O lado oposto desta postura consiste no veterinário demasiado emocional que o cliente adora, mas que anda sempre cansado porque se preocupa demasiado, dorme mal de noite a pensar nos casos, mas que estabelece laços com o cliente e chora quando tem de eutanasiar a única companhia da simpática senhora de 90 anos a quem todos os familiares morreram. Estes veterinários acabam por ser escravos emocionais da profissão e não se conseguem desligar quando vão para casa ao final do dia, ficando preocupados com o animal que ficou internado. "Será que vai morrer durante a noite quando ninguém estiver lá?" "será que vai arrancar o soro e ficar a sangrar do catéter?" "Será que dei os medicamentos certos?" "Será que me enganei no diagnóstico?" "Será que deveria ter eutanasiado o animal?" Tudo pode correr mal. Tive uma colega veterinária que pertencia a esta categoria. Fez um empréstimo ao banco para conseguir tirar o curso de medicina veterinária e acabou por desistir da profissão no primeiro ano em que esteve a trabalhar connosco. Começou a ter ataques de pânico durante as cirurgias e não conseguia lidar com muitas coisas que aconteciam na clínica, ficando a chorar. Acabou por ir trabalhar para o restaurante do IKEA, tendo de pagar agora por 40 anos as prestações ao banco por um curso que não exerce. Tenho esperança que ela no futuro possa adaptar a sua personalidade à profissão, ou então que consiga um emprego numa das outras áreas da veterinária.

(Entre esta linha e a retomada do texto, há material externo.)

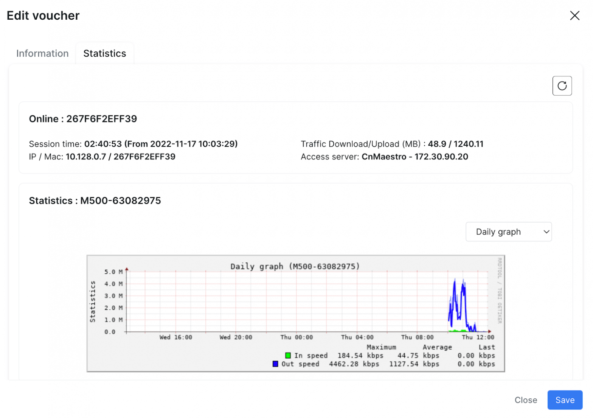Click the Traffic Download/Upload value
Viewport: 593px width, 418px height.
click(455, 144)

Ou seja para se ser veterinário é preciso:

- gostar de animais e achá-los interessantes
- gostar de conversar com pessoas
- gostar da imprevisibilidade
- gostar de fazer teatro e de improvisar
- gostar de resolver problemas sob pressão
- gostar de estudar

Se fores estudante e não tiveres estas características - escolhe outra carreira enquanto é tempo!